O dólar abriu a última sessão de julho nesta sexta-feira (31), com o mercado repercutindo a decisão do Federal Reserve de manter os juros inalterados pela quinta vez seguida e à espera do pregão do Ibovespa, que começa às 10h.
Resultados corporativos positivos no setor de tecnologia e energia sustentam o otimismo global, enquanto no Brasil as atenções se voltam para o cenário fiscal, após o Banco Central informar que a dívida pública consolidada chegou a 81,9% do PIB em junho.

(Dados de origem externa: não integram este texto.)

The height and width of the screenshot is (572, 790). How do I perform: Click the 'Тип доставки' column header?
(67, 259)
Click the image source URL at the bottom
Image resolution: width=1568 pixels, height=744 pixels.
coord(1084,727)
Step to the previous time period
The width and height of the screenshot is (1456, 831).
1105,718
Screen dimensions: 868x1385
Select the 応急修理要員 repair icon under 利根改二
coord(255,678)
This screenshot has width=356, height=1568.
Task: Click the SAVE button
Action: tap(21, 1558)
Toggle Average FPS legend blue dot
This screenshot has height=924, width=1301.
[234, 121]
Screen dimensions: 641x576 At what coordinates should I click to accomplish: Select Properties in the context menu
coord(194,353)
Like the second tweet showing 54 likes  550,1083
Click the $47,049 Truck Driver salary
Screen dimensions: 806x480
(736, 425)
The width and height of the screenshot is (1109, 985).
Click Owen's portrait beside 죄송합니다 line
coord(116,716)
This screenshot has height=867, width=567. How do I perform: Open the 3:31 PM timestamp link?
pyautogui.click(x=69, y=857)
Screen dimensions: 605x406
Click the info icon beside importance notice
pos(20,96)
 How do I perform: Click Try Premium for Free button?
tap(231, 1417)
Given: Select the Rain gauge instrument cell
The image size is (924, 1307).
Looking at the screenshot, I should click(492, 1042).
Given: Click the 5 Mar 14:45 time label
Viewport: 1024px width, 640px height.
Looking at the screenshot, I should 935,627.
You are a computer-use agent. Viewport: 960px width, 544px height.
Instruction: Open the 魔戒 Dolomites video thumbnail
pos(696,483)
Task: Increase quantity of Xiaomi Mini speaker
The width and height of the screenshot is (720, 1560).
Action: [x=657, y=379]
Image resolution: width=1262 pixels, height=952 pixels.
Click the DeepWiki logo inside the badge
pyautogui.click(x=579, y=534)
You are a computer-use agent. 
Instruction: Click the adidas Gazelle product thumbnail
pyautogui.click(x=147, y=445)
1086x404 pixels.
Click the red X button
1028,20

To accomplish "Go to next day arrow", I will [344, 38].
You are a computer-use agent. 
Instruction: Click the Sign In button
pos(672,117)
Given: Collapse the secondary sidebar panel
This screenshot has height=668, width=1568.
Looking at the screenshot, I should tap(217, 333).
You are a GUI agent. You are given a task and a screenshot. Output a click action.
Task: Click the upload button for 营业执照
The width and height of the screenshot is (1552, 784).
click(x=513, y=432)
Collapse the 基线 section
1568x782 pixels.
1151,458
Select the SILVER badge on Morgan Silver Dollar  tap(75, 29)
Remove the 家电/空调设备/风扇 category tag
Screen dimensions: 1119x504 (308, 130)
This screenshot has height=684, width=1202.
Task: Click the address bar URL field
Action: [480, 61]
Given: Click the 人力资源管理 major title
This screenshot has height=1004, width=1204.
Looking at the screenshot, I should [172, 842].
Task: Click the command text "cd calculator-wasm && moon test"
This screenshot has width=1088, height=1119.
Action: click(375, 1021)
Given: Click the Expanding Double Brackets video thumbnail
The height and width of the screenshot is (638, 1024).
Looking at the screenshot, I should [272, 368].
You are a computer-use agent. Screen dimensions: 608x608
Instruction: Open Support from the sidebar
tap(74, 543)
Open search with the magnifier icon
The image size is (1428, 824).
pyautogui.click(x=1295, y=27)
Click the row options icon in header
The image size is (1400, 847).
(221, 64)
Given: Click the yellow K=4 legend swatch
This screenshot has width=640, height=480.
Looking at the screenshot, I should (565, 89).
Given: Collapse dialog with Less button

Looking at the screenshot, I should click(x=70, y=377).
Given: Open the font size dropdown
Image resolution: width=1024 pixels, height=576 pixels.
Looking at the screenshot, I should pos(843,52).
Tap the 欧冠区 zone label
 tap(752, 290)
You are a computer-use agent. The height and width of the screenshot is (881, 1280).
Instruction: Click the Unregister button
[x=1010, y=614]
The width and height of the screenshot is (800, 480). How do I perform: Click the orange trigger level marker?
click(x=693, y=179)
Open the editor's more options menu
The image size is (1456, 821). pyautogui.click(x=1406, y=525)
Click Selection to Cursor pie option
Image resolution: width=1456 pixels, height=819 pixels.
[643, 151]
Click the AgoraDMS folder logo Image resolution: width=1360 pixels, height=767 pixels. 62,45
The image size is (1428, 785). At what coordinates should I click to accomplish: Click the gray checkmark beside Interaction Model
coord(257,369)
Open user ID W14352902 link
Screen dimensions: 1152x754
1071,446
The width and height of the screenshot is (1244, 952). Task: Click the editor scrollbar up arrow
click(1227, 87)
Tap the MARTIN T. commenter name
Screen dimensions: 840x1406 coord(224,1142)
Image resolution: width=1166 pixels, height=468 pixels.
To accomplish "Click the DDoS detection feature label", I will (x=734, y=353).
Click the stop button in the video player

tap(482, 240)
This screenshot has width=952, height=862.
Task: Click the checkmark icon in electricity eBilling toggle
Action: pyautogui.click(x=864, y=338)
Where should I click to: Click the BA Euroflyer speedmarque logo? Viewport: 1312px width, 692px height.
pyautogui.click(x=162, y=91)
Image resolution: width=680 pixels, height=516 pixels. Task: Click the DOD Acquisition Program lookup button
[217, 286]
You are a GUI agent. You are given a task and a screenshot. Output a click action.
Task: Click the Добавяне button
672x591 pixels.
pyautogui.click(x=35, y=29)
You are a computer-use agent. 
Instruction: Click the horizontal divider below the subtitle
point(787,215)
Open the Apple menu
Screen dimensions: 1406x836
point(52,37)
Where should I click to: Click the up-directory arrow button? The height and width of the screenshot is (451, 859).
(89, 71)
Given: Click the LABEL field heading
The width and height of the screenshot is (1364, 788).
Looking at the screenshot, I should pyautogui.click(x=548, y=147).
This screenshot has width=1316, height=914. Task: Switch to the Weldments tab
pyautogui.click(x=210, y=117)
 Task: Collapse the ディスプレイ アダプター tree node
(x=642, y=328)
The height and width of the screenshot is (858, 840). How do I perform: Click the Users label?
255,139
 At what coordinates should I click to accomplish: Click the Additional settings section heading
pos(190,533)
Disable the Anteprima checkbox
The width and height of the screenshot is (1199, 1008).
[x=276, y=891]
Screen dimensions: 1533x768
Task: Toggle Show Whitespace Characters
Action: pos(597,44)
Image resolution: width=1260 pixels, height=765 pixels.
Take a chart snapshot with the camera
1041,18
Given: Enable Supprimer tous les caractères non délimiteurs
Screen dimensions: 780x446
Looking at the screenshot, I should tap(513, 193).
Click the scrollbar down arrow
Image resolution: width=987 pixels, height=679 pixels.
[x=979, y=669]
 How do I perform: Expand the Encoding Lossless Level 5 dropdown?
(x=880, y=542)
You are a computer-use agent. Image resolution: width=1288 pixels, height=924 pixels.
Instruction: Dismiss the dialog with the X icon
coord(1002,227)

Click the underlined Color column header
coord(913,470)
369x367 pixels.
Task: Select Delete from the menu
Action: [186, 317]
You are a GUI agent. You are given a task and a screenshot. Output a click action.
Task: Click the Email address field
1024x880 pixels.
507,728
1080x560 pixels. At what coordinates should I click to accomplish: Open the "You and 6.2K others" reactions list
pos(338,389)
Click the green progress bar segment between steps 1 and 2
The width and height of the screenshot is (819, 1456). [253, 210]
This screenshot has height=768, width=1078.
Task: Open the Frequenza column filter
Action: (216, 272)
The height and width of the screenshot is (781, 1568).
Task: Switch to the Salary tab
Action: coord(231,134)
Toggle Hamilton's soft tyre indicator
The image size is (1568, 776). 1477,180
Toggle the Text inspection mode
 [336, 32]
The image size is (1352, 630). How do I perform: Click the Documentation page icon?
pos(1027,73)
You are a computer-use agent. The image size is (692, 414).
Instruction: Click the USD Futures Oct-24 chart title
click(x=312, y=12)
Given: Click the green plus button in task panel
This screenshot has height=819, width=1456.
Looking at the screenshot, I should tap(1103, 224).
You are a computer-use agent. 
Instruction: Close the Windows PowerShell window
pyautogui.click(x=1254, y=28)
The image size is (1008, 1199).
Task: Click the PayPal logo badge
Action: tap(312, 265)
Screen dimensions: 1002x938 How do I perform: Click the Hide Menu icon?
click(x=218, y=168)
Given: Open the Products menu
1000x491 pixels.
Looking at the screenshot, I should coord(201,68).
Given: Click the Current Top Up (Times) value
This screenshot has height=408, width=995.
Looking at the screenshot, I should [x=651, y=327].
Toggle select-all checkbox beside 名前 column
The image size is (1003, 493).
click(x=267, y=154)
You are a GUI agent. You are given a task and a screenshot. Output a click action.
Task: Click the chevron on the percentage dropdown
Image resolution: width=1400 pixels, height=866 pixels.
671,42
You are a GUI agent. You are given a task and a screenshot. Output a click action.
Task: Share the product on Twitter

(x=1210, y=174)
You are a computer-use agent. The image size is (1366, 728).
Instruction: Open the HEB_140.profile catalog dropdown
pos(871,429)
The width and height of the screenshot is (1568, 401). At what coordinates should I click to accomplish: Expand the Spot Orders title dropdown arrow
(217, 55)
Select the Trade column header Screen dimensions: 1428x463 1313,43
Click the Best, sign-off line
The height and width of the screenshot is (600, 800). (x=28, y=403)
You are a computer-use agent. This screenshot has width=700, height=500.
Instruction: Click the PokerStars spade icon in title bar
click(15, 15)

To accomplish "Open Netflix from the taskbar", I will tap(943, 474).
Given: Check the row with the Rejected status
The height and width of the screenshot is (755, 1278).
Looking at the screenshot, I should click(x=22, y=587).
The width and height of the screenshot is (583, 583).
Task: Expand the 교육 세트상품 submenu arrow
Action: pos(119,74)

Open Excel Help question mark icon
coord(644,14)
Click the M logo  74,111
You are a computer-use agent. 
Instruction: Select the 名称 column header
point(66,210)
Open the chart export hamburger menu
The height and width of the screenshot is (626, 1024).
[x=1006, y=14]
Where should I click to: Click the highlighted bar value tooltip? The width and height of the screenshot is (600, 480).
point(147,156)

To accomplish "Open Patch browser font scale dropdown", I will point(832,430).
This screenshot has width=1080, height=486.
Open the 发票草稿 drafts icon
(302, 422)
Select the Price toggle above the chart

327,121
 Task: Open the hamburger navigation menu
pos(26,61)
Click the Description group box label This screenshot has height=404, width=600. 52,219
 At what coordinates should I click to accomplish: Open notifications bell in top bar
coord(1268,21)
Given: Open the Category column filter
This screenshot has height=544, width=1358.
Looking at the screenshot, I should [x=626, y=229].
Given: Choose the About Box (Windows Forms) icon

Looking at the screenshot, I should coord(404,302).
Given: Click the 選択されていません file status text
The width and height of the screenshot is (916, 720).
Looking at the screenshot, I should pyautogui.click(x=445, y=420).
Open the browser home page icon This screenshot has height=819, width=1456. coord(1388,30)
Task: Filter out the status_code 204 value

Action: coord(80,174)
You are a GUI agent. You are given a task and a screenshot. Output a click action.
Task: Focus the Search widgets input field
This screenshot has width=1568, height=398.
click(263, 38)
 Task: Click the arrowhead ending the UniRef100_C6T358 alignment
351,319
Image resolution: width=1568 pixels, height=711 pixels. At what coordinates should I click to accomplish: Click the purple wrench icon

Fed mantém juros e mercado recalibra apostas
A decisão do Federal Reserve de manter os juros inalterados pela quinta vez seguida, anunciada na quarta-feira, segue no centro das atenções do mercado. Como o Tropiquim já mostrou na cobertura da véspera, o mercado já antecipava a manutenção da taxa, e a confirmação reforça o compasso de espera adotado pela autoridade monetária americana diante dos dados recentes de atividade e inflação nos Estados Unidos.
No Brasil, o cenário fiscal voltou a pesar sobre o radar dos investidores. Dados do Banco Central mostram que a dívida do setor público consolidado subiu em junho e atingiu 81,9% do PIB, o equivalente a R$ 10,8 trilhões.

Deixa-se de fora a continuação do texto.